As they got older, we kept going to the beach, and now they hang out in the water for hours, unless they go ass over teacups in a big wave, or some wildlife gets too close for comfort. When the water gets to be too much, they retreat to the sand, usually settling for making a drip castle near the water, because a good sand castle takes attention to detail and patience, neither of which they have. We like to park our asses in the sand right at the water’s edge and dig with our hands, hoping to find some bivalve mollusks or sand fleas. Sand fleas are hard to catch since they are quick little buggers, but the bivalves are much easier to find and equally fun to watch replant themselves in the sand.

This past week, we did just that after one of the girls got one faceful of sea water too many. E’s friend AJ was staying with us, and the three girls plopped down in the sand and began digging. What began as just another drip castle morphed into an entire community development project. I grabbed a big bucket and shovel and joined them, because digging in the sand alone when you are over forty is odd, but joining the children is good parenting. We found a few sand fleas and a ton of mollusks. E even found, much to her disgust, some kind of long, thin, stringy bright red sand worm, which freaked her out but made the rest of us laugh because we weren't the ones who touched it.

June is a big month in the world of bivalves, and full grown mollusks with this stringy stuff hanging out the backs of their shells were everywhere. I grew up calling these types of bivalves coquina, but whatever they are, they are plentiful and easy to dig up by the handful. AJ sat cross-legged in the sand, and as we dug up the clams, we placed them on her legs. Soon she had dozens of them on her. The more we found, the more we put on AJ’s legs. The next thing you know, all the bivalves are trying to do what they do naturally: rebury themselves. So their little siphons and clammy parts started creeping out in their attempt to dig into AJ’s leg. Obviously, they did not have the skills or wherewithal to understand that a human leg is not, in fact, their home in the sand, so they just sat there pathetically opening and closing, their clam bits touching AJ repeatedly.

“Yuck,” AJ said.

“It looks like they are licking you,” I said.

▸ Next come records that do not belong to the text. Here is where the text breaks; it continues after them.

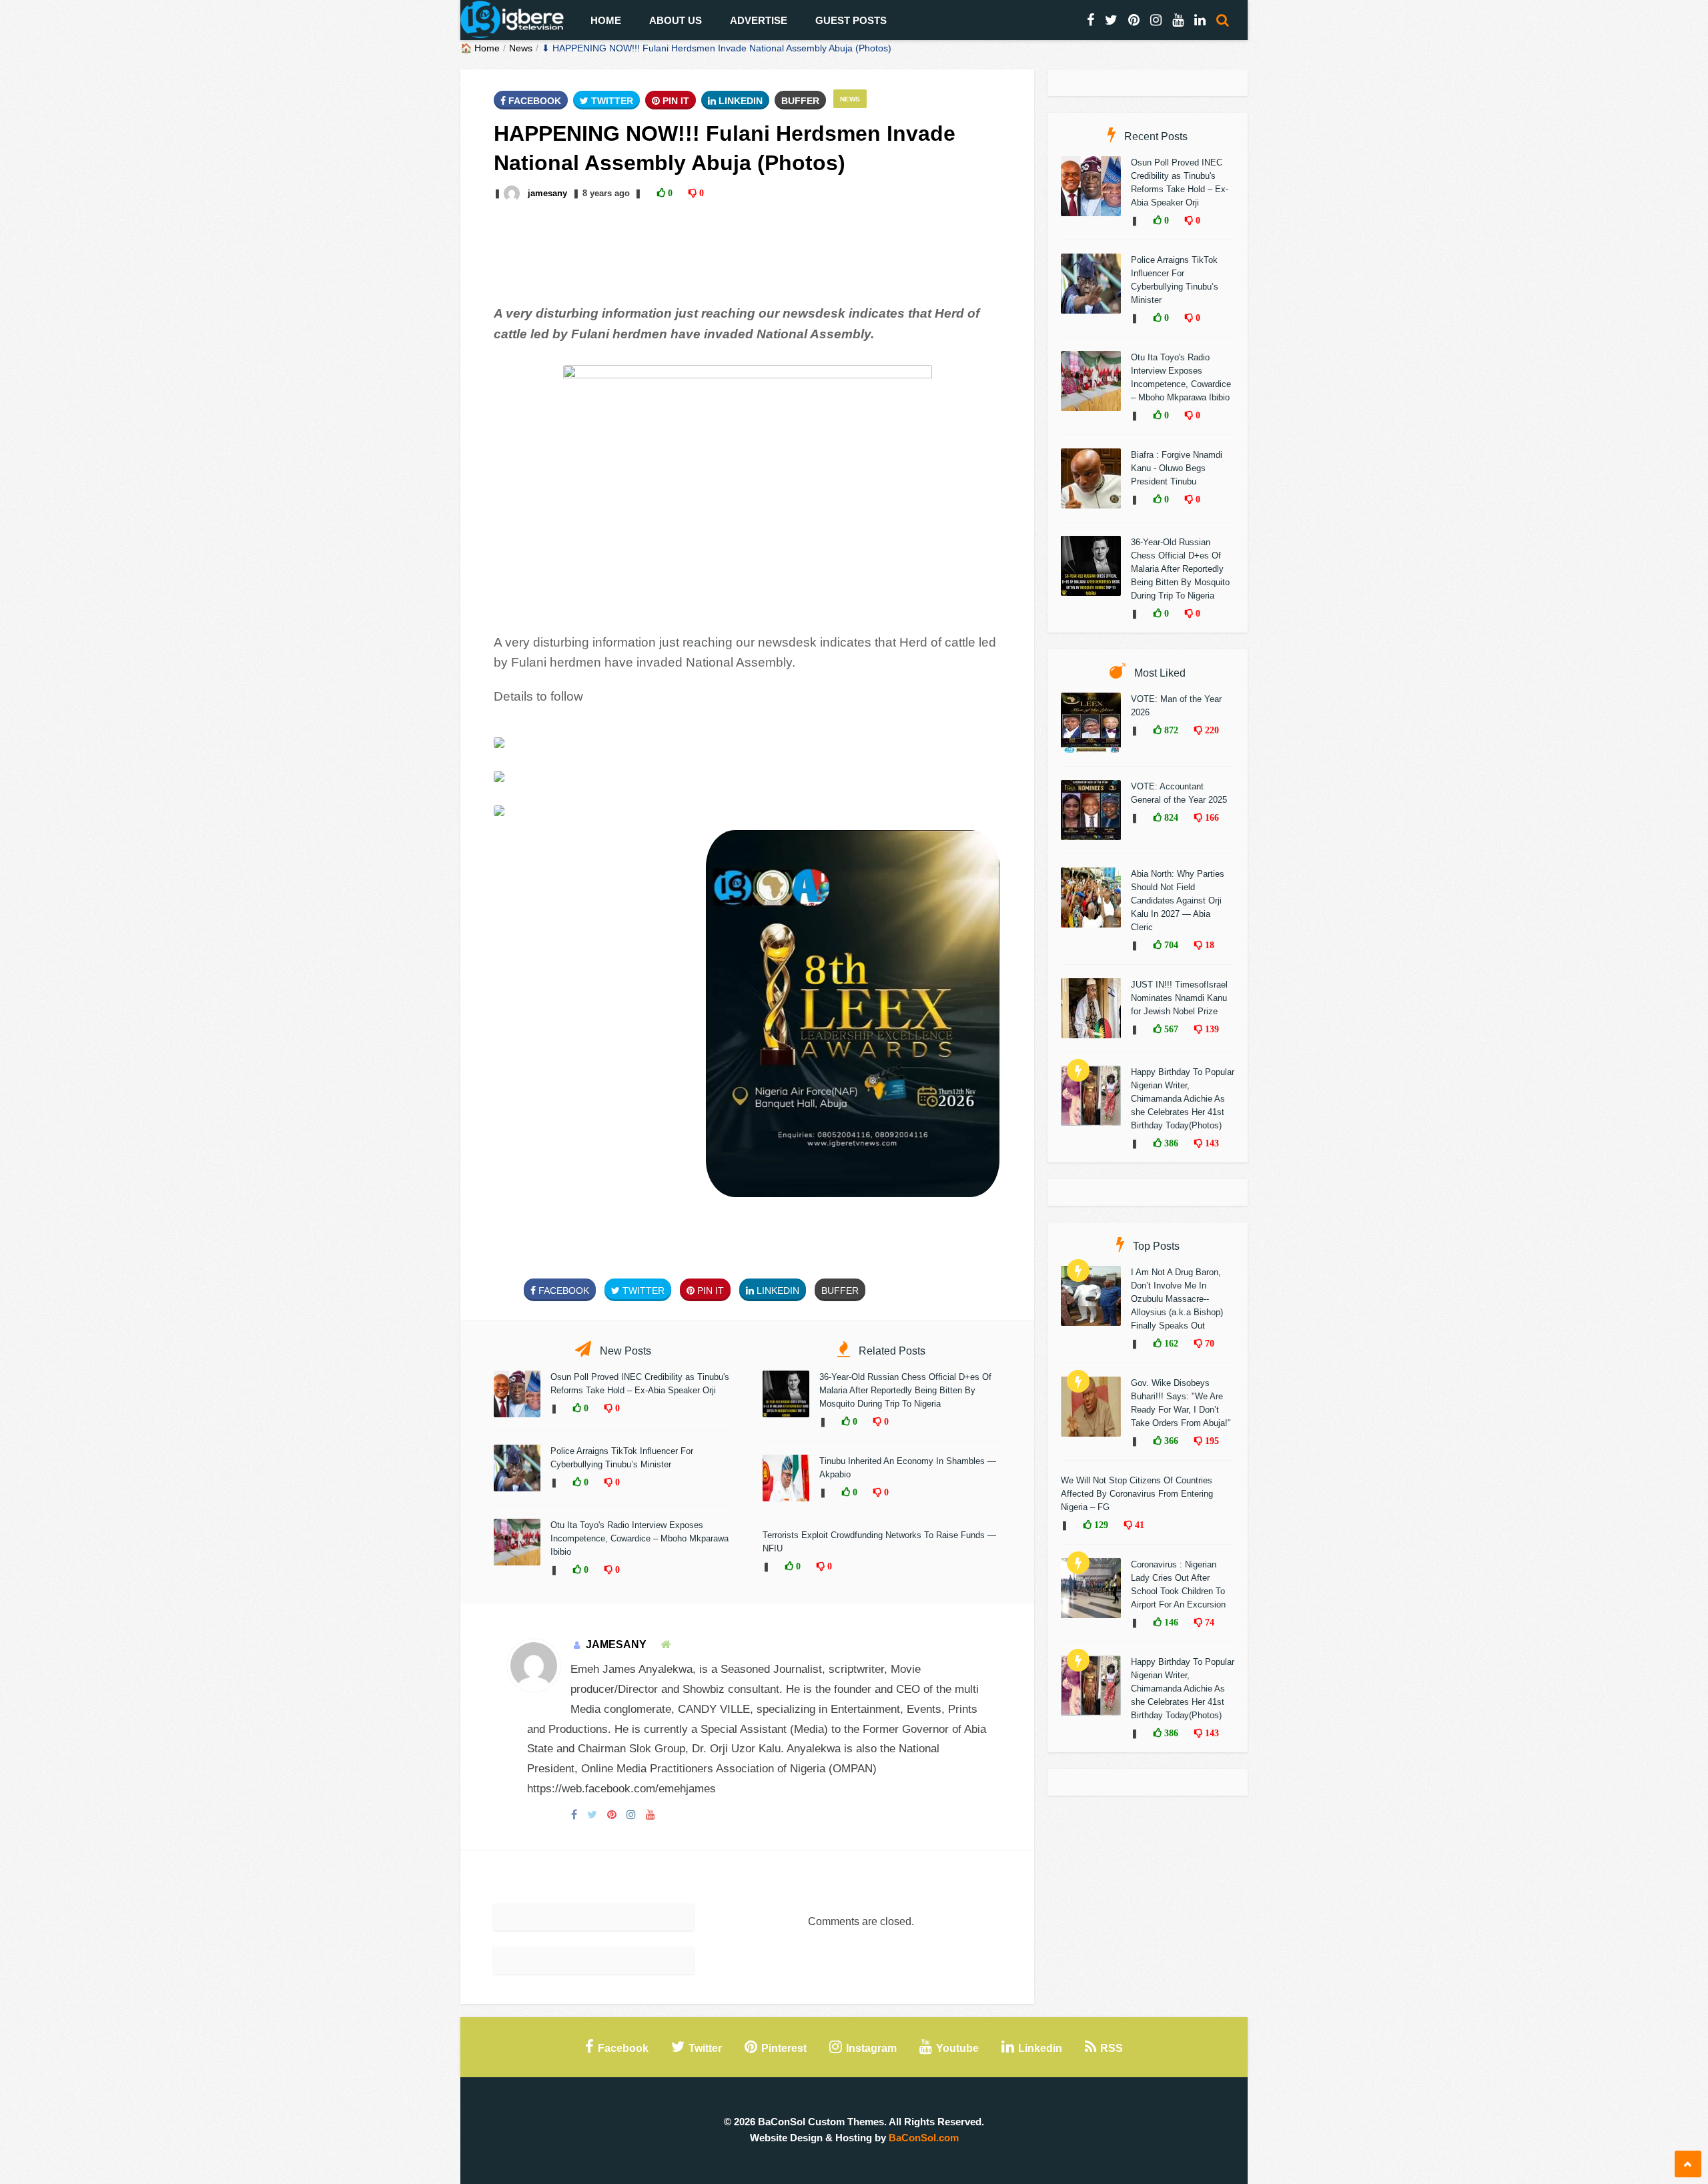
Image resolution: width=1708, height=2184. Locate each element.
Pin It (674, 100)
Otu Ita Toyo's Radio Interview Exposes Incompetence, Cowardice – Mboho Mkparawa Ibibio (639, 1538)
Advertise (758, 20)
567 (1170, 1029)
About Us (675, 20)
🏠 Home (480, 48)
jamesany (547, 193)
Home (605, 20)
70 (1208, 1343)
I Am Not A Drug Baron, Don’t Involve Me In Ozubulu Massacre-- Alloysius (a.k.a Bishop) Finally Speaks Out (1177, 1299)
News (520, 48)
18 (1208, 945)
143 (1210, 1143)
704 (1170, 945)
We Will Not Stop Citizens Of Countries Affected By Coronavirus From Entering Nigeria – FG (1137, 1493)
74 (1208, 1622)
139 (1210, 1029)
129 (1100, 1524)
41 (1138, 1524)
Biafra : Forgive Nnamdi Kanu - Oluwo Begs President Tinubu (1176, 468)
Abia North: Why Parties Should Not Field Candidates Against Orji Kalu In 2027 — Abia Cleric (1177, 900)
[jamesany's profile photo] (513, 193)
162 (1170, 1343)
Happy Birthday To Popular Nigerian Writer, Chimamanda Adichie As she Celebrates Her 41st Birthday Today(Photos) (1182, 1098)
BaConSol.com (924, 2137)
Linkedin (739, 100)
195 (1210, 1440)
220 (1210, 730)
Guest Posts (851, 20)
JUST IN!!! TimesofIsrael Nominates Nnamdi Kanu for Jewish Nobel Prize (1179, 998)
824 (1170, 817)
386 (1170, 1143)
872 (1170, 730)
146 (1170, 1622)
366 (1170, 1440)
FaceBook (533, 100)
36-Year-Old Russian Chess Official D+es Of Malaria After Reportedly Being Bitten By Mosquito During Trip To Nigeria (905, 1390)
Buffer (800, 100)
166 (1210, 817)
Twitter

My daughters and AJ decided to help the coquina out by creating a new home for them, which they called “Mollusk World.” I should point out here that my daughters routinely mispronounce mollusk. Instead of a soft “o” sound, they like to go with a hard “u” sound, so it comes out like “Mule-losk.” I could correct them, but I really like their version better. Anyway, Mollusk World was more than just a pit in the sand. It had a main area, which was a pit in the sand, but it was surrounded by a bunch of other pits. There was the restaurant, complete with little chairs and tables made out of sinking shells, and next to it was a boutique. I asked what they would buy there, but no one answered me.

My favorite part, however, was the hospital. The girls had made a collection of the mollusks with all that stringy stuff hanging out of them. For some reason I told them was how the clams breed, so they decided the shells were pregnant and going to have babies. They were quarantined from the rest of the mollusk community and placed in their own pit, which had been outfitted with oyster shell beds, one for each allegedly breeding bivalve. My daughter S was playing nurse to the shelled creatures, making sure they were moist and content, adjusting them on their individual shells like they were in a delivery ward.


They played with their bivalve victims for a while, until they got too hot from sitting in the sun and had to return once again to the ocean. By the time the girls finished body surfing, the tide had moved even farther out and their entire community was oven baked, dried out like an old seafood buffet. Which reminded us it was time for lunch. We all ate vegetarian.

1 comment:

Lisa said...

those poor Moolosks really needed a bivalve hospital after S was done with them.